You three move quicker then I can document. The photos are blurry, like the moments in memory. We still say “snapshots” and here they are, ready, blurry, or not: marshmallows roasted. Three of you on a tiny red slide. Pajama bottoms falling down. Chopping wood with daddy. Fussy baby. Sad third child. Angry third child. Scared second child. Provoking second child. Loving second child. Moody first child. Leader first child. Anxious parents. Miscommunications and fixes. Hugs and pushes. “I’m learning,” husband says. He means the tending to the fire. I mean at life, as I nod.

There are rhythms to our chaos. Like waves that cascade, the tiny rhythms are these blurry photos from one hiccup to the next. A triumph sits heroically in between. The waves grow bigger and I see them in seasons. 'This too shall pass' is on repeat when we are at the top of the surf, unbalanced, afraid to drown. Then just like that, kicked out on to the beach. Not so unlike the time I found myself spit out onto the sand, with new awareness of our fragility, after the great Atlantic had mercy and let me go.

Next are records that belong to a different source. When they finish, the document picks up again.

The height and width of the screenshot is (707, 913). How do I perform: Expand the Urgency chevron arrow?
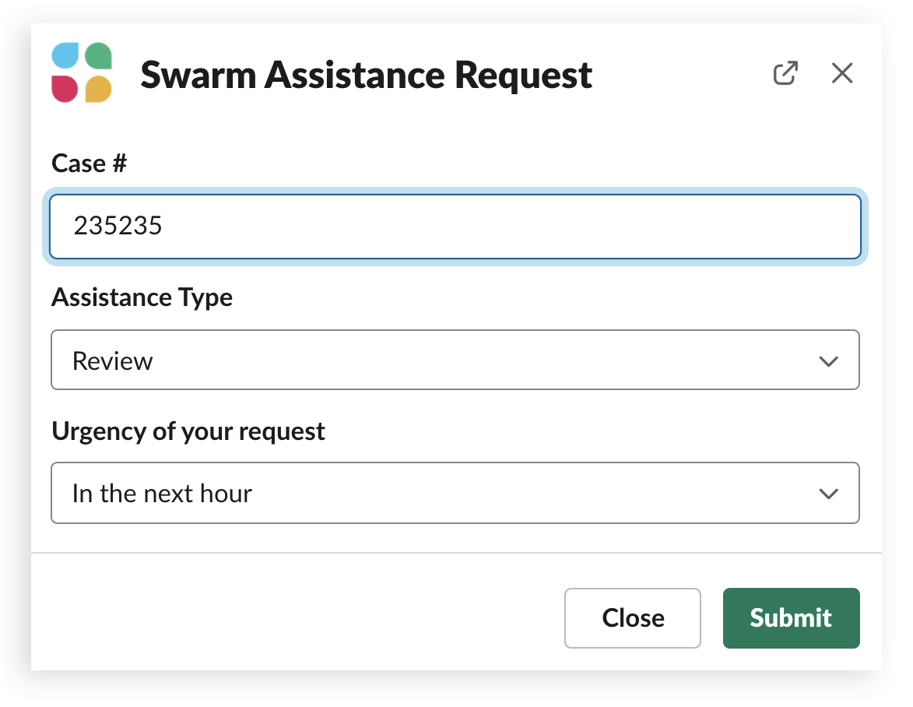click(828, 494)
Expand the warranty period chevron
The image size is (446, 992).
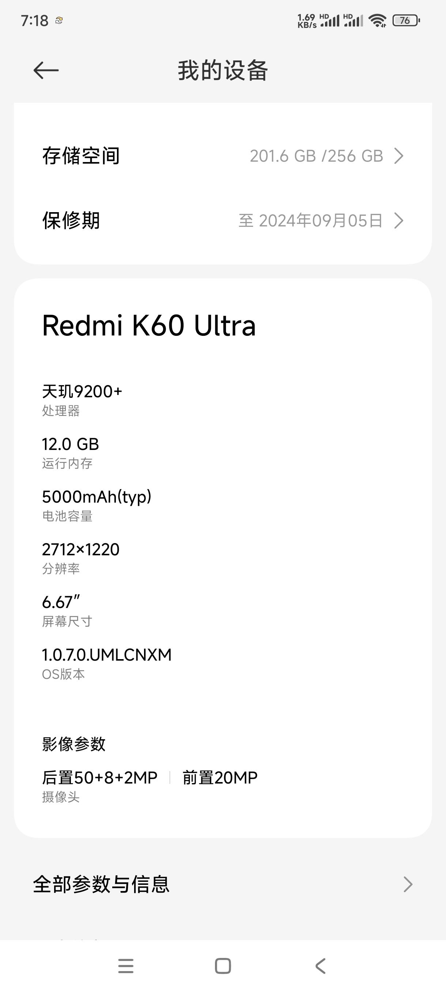399,221
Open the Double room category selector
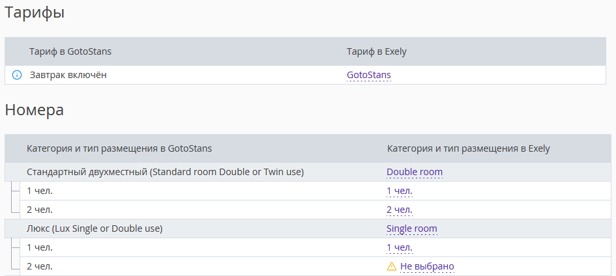Screen dimensions: 616x276 415,172
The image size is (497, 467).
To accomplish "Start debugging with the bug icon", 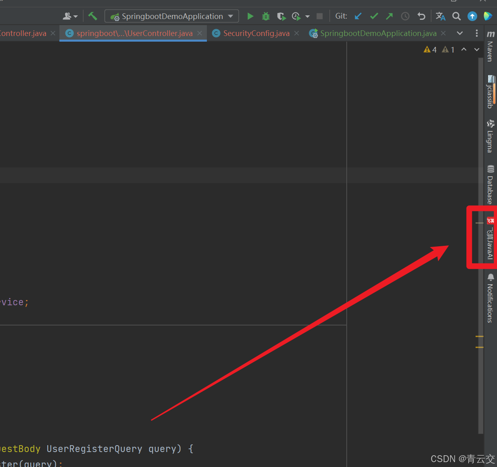I will pos(266,16).
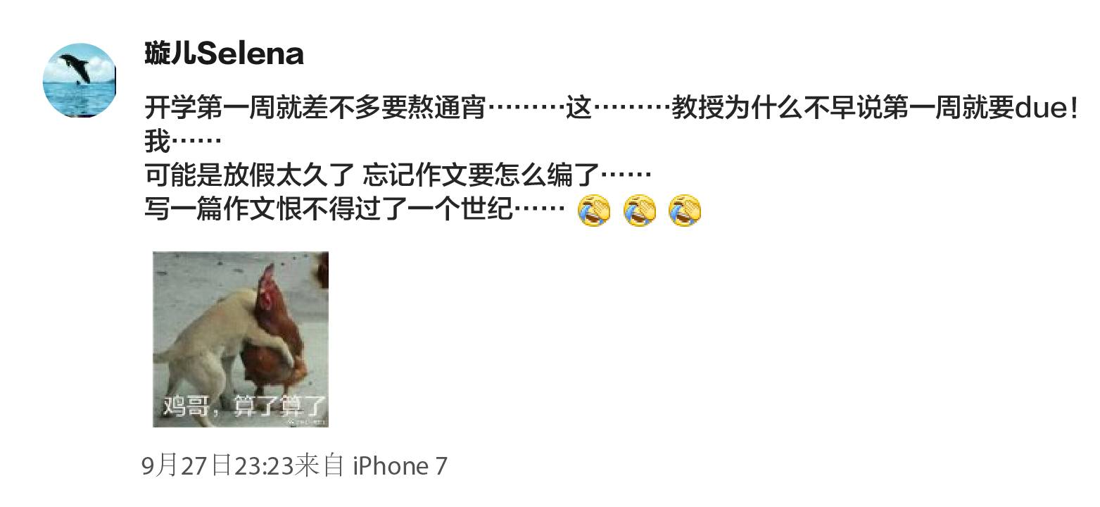Click the iPhone 7 source link

click(x=399, y=465)
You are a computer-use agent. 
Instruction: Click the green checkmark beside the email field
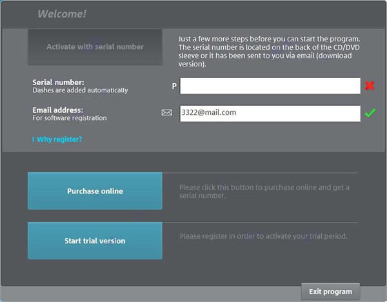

That evening, after the orange sky and sugar energy ran out, while my children snored, while I sat awake again on the couch, our next door neighbor died. Gasp. Quick deep breath, shocking news. Over and down the waves, under water, break through, Gasp. A soul waving at us from across the driveways under the orange setting sun, then gone. Gasp. Distance of time, already making the memory of her blurry. Quick, quick, another wave is coming. No time for deep breaths, just gasp. Quick, snap, document, remember if you can, then, move on. It's done.